マリンバの音とかは一体どうやって作ったのだろうか。ザ・プロフェッショナルを感じた。

3. 複数のパターンを同時に鳴らし、曲にする

ここまでお付き合い頂いたことに感謝したい 🙏 1, 2でやったことが編曲作業の8割である。

残りの2割は、それぞれのパターンをうまいことコントロールして同時に鳴らすだけである。私は知能指数が3しかないので、本物の楽譜のようにそれぞれのパターンの\durを休符を含めてうまいこと表現して、すべてのパターンを同時に再生するという手法を取った。マジで知性がない。

外部音源を鳴らしたりコレクション操作の関数を使ったりしているため気になる記述があるかもしれないが、基本的にやっていることは1, 2で紹介した内容に毛が生えたようなことである。これらについて質問があればTwitter等でいつでも聞いてほしい。できればその際「生きていてもいいんだよ!」とかそういう適当な肯定的な言葉をかけてほしい。

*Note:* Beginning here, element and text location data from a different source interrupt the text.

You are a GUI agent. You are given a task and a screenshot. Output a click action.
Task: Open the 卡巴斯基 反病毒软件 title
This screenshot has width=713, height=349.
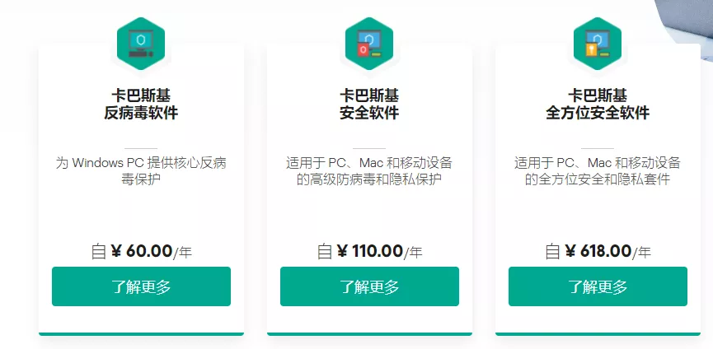pos(141,102)
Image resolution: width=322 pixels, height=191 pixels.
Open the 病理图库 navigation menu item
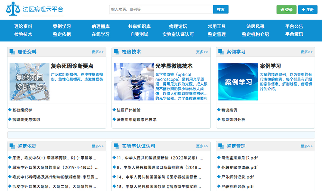click(x=100, y=26)
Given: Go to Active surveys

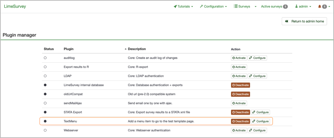Looking at the screenshot, I should pyautogui.click(x=271, y=6).
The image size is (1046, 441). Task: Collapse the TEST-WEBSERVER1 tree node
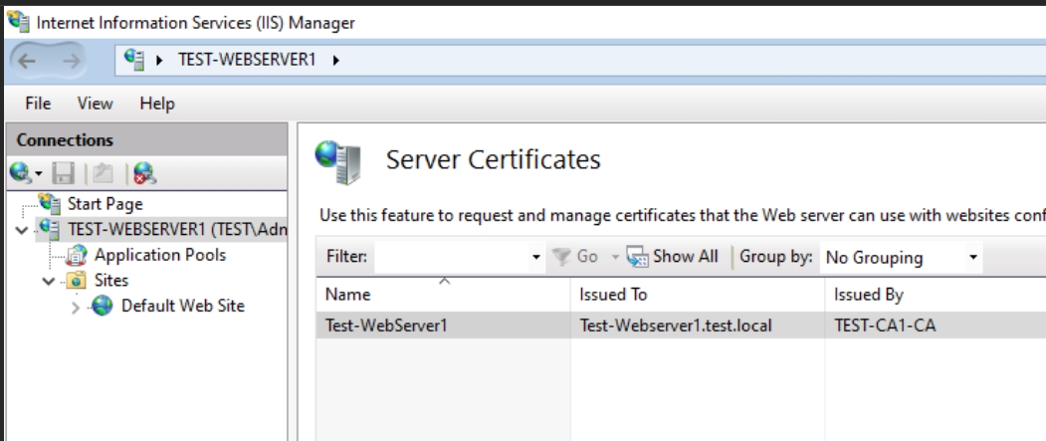pyautogui.click(x=22, y=230)
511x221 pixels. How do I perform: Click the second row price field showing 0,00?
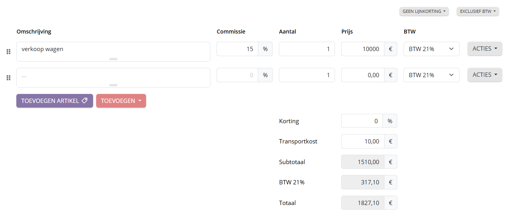[362, 75]
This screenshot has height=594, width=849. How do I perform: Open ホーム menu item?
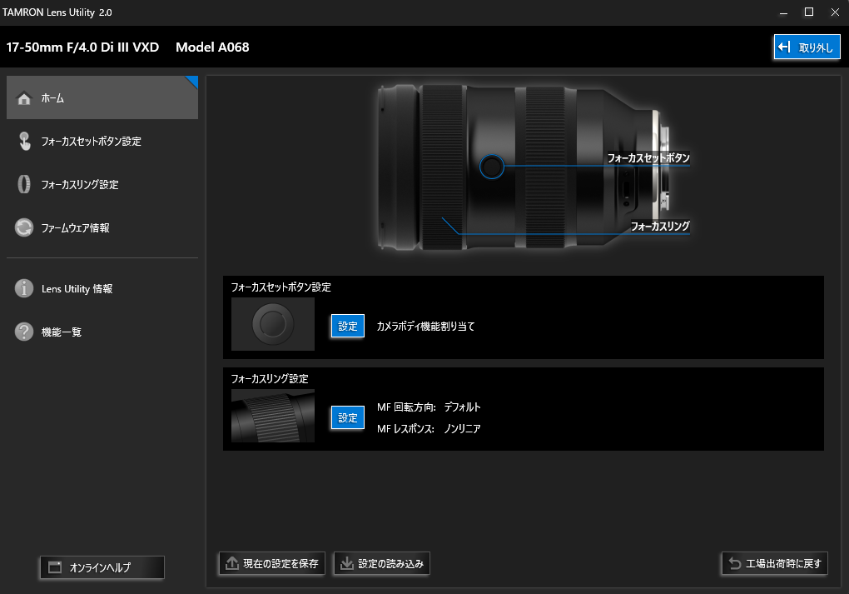click(x=53, y=98)
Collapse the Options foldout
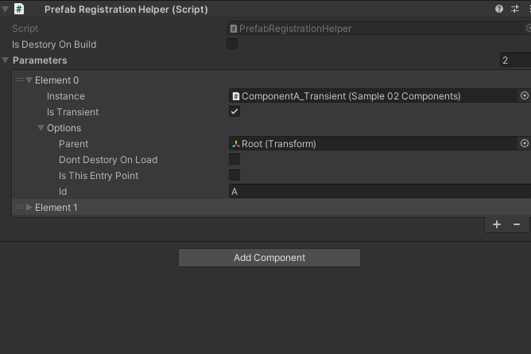This screenshot has width=531, height=354. pos(41,128)
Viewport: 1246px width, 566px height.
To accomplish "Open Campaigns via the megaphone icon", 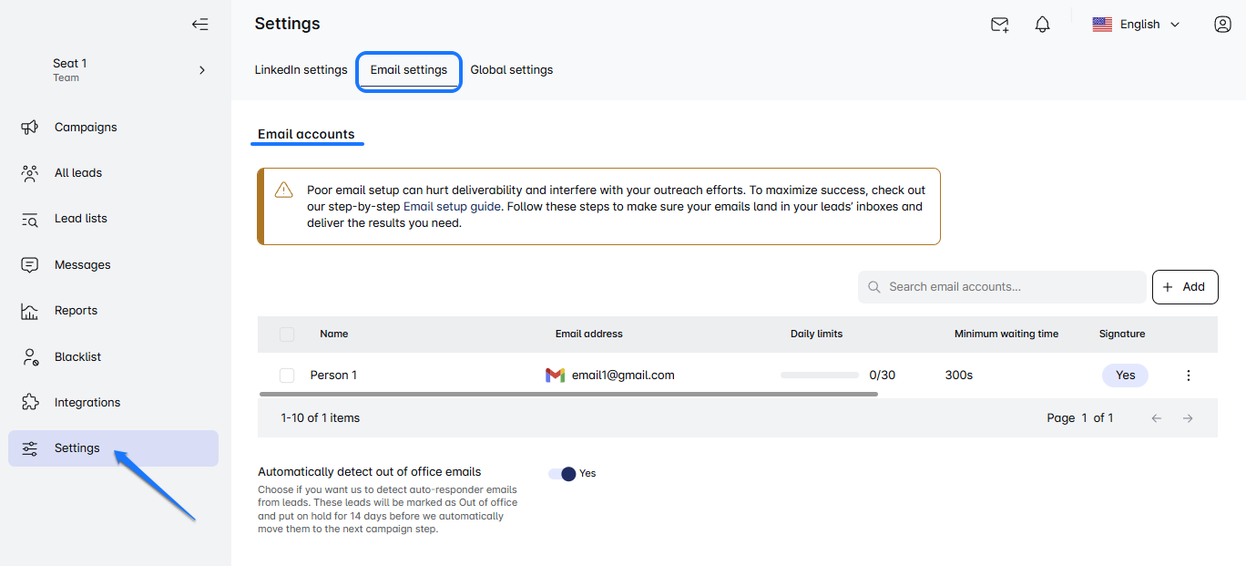I will [30, 128].
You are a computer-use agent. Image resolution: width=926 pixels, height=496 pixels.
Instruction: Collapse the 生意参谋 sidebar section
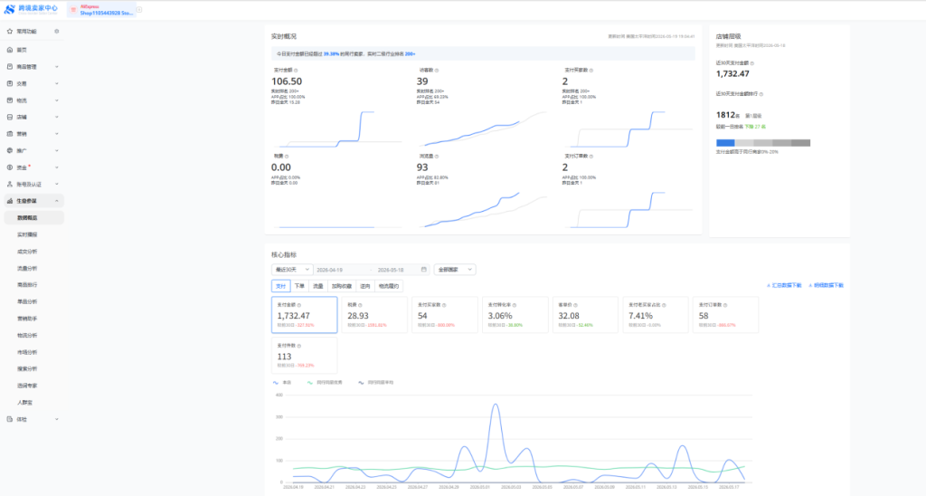57,201
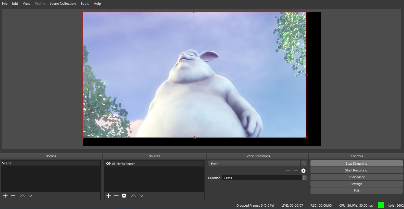Open source properties gear icon
Screen dimensions: 404x209
(x=124, y=196)
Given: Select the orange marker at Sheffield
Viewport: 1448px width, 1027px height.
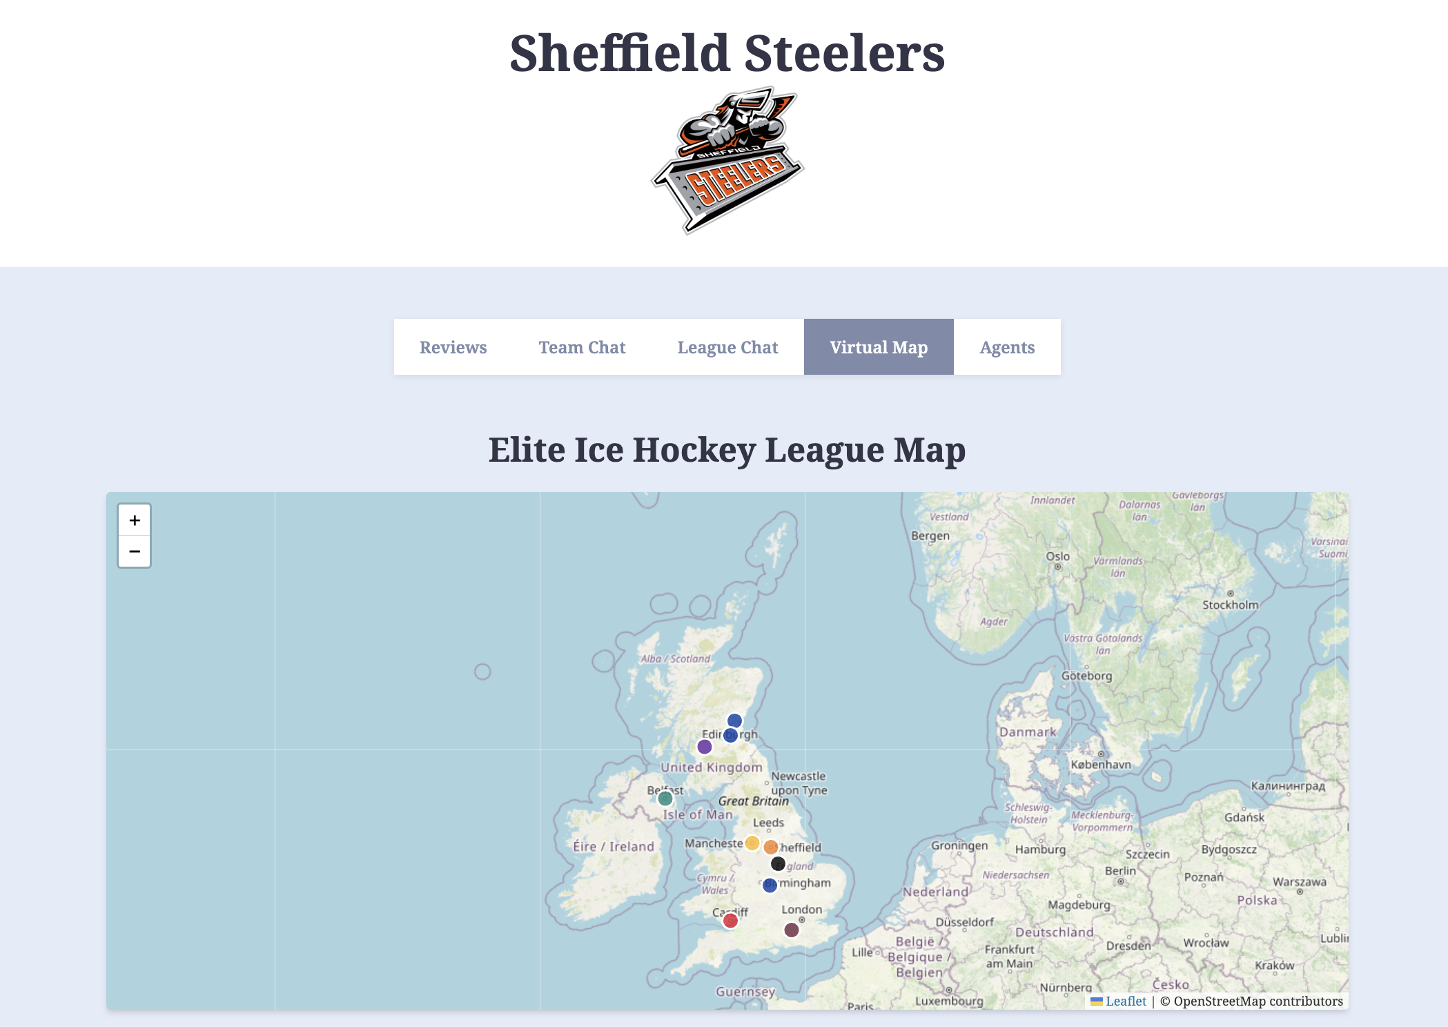Looking at the screenshot, I should tap(771, 847).
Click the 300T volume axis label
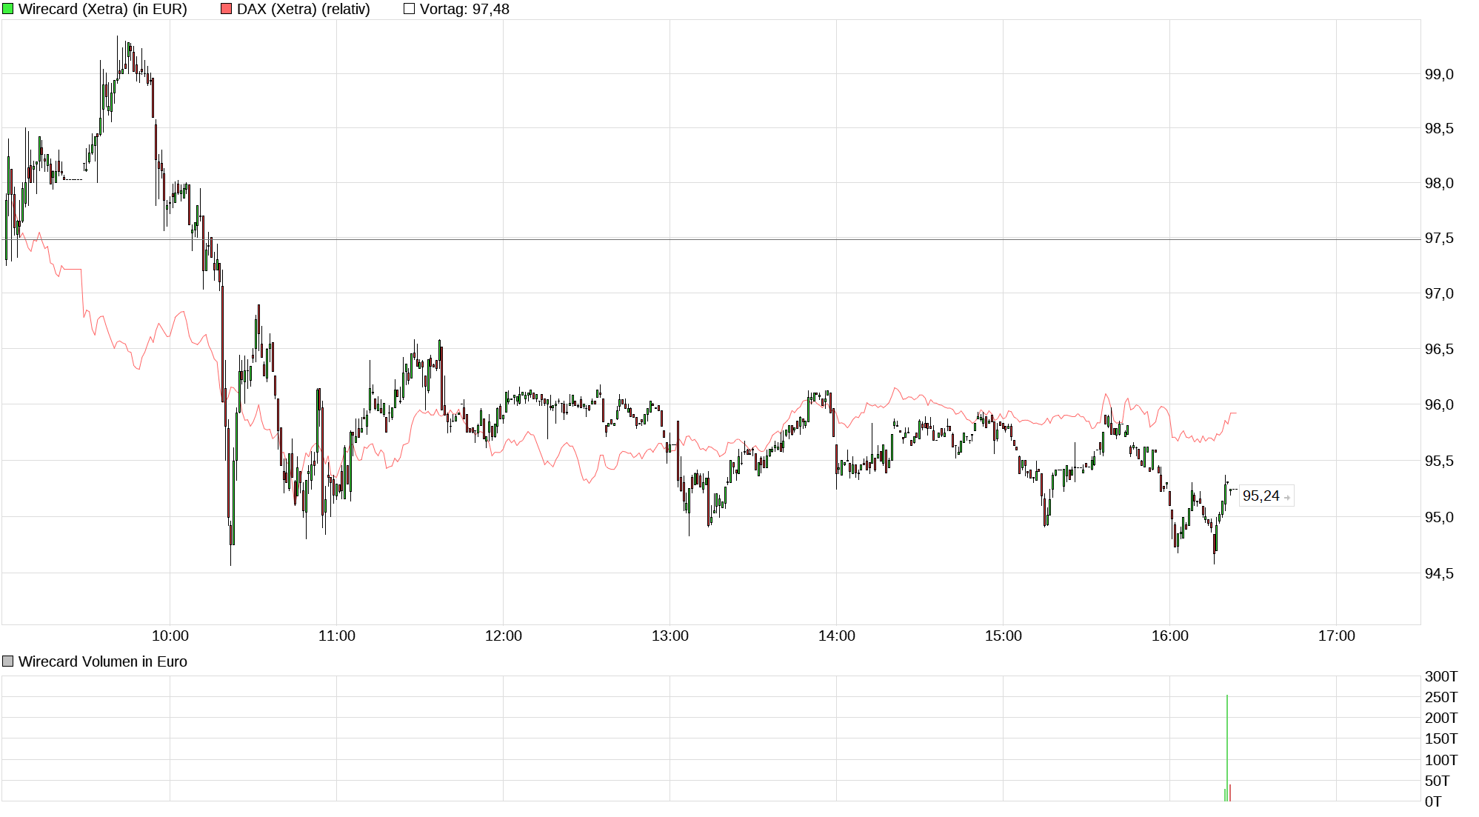The height and width of the screenshot is (817, 1479). coord(1440,676)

毎日がつらい。

おわりに

以上が大まかな編曲作業の流れである。課題なので時間的な制約もあり最初に紹介した自分の作品のクオリティはいまいちだったが、インターネッツには様々な趣向を凝らした素晴らしい作品が溢れている。TidalCyclesについても同様である。ぜひこの冬休みで音プログラミングの世界へ遊びに行ってほしい。私もやっていきのモチベーションが高いので一緒にやろう!